Introduction – Early Origins of The Visconti Syndrome
Every year new words are added to our global vocabulary. Sometimes they relate to lifestyle and society, though, in the last few years, the latest discoveries and researches in the scientific and technological fields provided us with extremely innovative and fascinating terms.
Yet I never thought that the name and surname of an Italian director, Luchino Visconti, could have turned into a trendy and fashionable adjective.
Because of the length, themes, elaborate researches and intense screenplays behind his films, Visconti is often considered by people who don’t know that well his works as an extremely boring director.
I myself had problems in convincing even academic institutions to do at least one lecture on fashion and Visconti, to rediscover his films and the work of some of the great costume designers and tailoring houses that collaborated with him.
But some of the recent menswear catwalk shows changed everything and now even my utterly un-trendy posts about costumes in The Leopard and in Death in Venice, art and fashion in Senso or product placement in Boccaccio 70, can be considered as - wow! - cutting edge.
It should actually be highlighted that the “Visconti Syndrome” – a rare condition that implies referencing ad nauseam the films shot by the Italian director, in particular The Leopard – started in January, with Dolce & Gabbana’s Autumn/Winter 2010-11 menswear collection.
The latter was the umpteenth journey the Italian design duo took to Sicily, (as usual) transfigured into a mythical and mystical cinematic land that doesn’t actually exist.
Black prevailed, coppola hats weren’t missing and Giuseppe Tornatore’s Baaria clips were projected on the background, but the first signs of the "Visconti-The Leopard Syndrome" were clear in the contrasts between models wearing worn out thick jumpers Vs young men in elegant evening wear, velvet, flannel and pinstriped suits, metaphorically re-staging the antagonisms between the farmers and the aristocrats in Visconti’s classic.
The most skilled critics even detected references in the final vests to the virile looks of young drifter Gino in Obsession. Luckily the average person out there has a limited knowledge of Visconti’s filmography otherwise we would have read further references involving the thick jumpers of the fishermen in La terra trema (The Earth Trembles), the coats of Rocco e i suoi fratelli (Rocco and His brothers) and other likely/unlikely connections. But that was just the beginning of the "Visconti Syndrome".
Scene 1 – Did you know Visconti smoked opium?Let’s move the scene to six months later, in mid-June and in Florence where Haider Ackermann was invited to the Pitti trade show as a special guest.
The event took place at Palazzo Corsini, a wonderful building in late Baroque style overlooking the Arno River.

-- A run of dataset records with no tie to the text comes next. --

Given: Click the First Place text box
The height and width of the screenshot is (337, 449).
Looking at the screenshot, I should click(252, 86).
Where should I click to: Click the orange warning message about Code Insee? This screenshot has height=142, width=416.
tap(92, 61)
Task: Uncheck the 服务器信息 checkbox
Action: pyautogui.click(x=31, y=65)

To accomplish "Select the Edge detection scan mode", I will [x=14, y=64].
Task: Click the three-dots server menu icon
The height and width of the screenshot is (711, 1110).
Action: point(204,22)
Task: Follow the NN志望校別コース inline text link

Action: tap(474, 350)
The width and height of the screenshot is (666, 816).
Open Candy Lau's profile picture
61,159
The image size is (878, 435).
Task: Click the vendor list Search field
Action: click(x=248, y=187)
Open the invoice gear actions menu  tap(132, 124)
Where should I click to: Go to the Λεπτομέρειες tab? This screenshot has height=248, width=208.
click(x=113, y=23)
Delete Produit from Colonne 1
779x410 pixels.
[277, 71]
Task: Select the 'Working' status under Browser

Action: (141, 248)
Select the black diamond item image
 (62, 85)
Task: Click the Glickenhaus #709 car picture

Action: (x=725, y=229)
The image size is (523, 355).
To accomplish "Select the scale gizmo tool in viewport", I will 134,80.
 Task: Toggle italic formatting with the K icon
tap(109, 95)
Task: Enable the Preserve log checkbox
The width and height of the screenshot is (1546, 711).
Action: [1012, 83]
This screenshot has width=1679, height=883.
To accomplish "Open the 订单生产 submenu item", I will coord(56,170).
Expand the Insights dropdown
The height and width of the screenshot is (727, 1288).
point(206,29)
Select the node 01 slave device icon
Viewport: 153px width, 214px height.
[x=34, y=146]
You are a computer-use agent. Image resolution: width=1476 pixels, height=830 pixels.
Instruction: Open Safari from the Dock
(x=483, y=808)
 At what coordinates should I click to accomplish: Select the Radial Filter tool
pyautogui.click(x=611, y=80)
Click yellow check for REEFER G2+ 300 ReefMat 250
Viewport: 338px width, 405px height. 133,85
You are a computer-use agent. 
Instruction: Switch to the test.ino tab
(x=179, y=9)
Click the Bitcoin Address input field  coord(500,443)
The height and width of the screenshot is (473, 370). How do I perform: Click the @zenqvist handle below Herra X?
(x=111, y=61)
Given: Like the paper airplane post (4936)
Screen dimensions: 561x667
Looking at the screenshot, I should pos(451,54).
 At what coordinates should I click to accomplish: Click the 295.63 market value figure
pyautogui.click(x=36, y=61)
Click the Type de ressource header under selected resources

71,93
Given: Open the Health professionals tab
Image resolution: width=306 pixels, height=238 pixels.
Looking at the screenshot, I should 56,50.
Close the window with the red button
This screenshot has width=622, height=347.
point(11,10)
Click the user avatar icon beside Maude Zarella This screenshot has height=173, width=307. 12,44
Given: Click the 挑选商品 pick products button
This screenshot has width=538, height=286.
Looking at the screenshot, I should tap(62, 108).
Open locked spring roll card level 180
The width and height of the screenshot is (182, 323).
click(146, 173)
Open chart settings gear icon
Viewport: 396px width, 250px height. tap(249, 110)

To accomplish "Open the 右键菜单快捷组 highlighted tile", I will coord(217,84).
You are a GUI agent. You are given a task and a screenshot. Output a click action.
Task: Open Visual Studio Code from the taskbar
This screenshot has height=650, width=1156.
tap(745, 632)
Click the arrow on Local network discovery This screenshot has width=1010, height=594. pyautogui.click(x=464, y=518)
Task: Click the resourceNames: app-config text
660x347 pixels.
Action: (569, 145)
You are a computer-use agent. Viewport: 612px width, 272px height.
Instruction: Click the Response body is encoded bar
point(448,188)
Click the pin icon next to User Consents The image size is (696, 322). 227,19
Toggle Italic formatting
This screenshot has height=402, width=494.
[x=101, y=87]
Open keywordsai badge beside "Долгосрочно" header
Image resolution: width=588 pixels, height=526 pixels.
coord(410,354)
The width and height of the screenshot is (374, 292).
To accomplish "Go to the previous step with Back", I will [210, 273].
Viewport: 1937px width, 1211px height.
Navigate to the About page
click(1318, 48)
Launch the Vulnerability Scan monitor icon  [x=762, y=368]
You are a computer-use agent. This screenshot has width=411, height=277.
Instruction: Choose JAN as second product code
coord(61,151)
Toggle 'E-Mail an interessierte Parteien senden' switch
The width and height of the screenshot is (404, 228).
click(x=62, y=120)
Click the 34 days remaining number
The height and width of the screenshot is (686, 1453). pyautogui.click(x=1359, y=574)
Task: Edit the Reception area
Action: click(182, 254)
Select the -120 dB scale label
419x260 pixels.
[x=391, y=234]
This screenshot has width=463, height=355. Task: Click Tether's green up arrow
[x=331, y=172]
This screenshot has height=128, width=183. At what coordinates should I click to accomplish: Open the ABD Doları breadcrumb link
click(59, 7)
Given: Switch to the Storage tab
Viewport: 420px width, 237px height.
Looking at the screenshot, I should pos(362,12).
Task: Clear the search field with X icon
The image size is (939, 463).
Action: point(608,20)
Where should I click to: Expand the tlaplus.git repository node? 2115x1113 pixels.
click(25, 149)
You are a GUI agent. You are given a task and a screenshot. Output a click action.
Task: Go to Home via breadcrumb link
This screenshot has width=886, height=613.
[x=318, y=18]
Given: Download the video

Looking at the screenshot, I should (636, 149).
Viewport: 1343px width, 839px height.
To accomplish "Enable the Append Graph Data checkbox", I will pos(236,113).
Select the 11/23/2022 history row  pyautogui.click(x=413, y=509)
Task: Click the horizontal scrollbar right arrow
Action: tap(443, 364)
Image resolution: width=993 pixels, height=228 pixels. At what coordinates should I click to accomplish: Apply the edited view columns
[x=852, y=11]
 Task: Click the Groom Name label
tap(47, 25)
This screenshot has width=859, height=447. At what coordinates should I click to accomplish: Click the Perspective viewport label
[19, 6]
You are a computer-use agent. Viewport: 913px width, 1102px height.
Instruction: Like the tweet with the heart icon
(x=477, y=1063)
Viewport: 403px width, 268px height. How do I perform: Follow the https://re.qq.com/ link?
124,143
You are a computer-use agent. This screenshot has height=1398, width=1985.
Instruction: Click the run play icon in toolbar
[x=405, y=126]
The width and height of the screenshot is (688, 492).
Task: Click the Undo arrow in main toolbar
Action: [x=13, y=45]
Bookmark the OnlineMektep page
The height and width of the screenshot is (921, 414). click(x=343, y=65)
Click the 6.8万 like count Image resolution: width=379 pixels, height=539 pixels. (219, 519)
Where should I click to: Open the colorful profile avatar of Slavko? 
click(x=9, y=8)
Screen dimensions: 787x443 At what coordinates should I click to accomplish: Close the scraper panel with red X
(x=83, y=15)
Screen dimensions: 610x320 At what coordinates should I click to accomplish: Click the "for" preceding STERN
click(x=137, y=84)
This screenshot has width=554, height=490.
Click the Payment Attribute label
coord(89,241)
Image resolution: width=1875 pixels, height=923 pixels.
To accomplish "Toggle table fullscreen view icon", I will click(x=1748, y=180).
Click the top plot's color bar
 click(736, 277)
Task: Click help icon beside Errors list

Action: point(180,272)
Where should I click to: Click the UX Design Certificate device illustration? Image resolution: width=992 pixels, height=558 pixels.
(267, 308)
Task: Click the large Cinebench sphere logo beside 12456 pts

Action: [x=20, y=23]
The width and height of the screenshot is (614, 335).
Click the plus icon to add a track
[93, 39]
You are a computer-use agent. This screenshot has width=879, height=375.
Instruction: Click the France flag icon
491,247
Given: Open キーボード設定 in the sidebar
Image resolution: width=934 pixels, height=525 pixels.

It took over 50 years to build this splendid Palazzo that includes a beautiful U-shaped courtyard, while the paintings inside it, commissioned by the Corsini family to Anton Domenico Gabbiani, Alessandro Gherardini and Pier Dandini, were made between 1692 and 1700.
Unfortunately, while it took so many years to build the place and almost one decade to decorate it inside, it took us roughly one hour and a half to reduce the place to a sad circus full of poseurs with very little knowledge of fashion history and cinema.
But nowadays nobody cares, in fact, the more ignorant you are, the further you go, especially in the fashion industry.
The location was also supposed to evoke the opulence and wealth seen in the ball scene in The Leopard, but, at the door of the Palazzo, we had only managed to reproduce the "farmers Vs aristocrats" tensions.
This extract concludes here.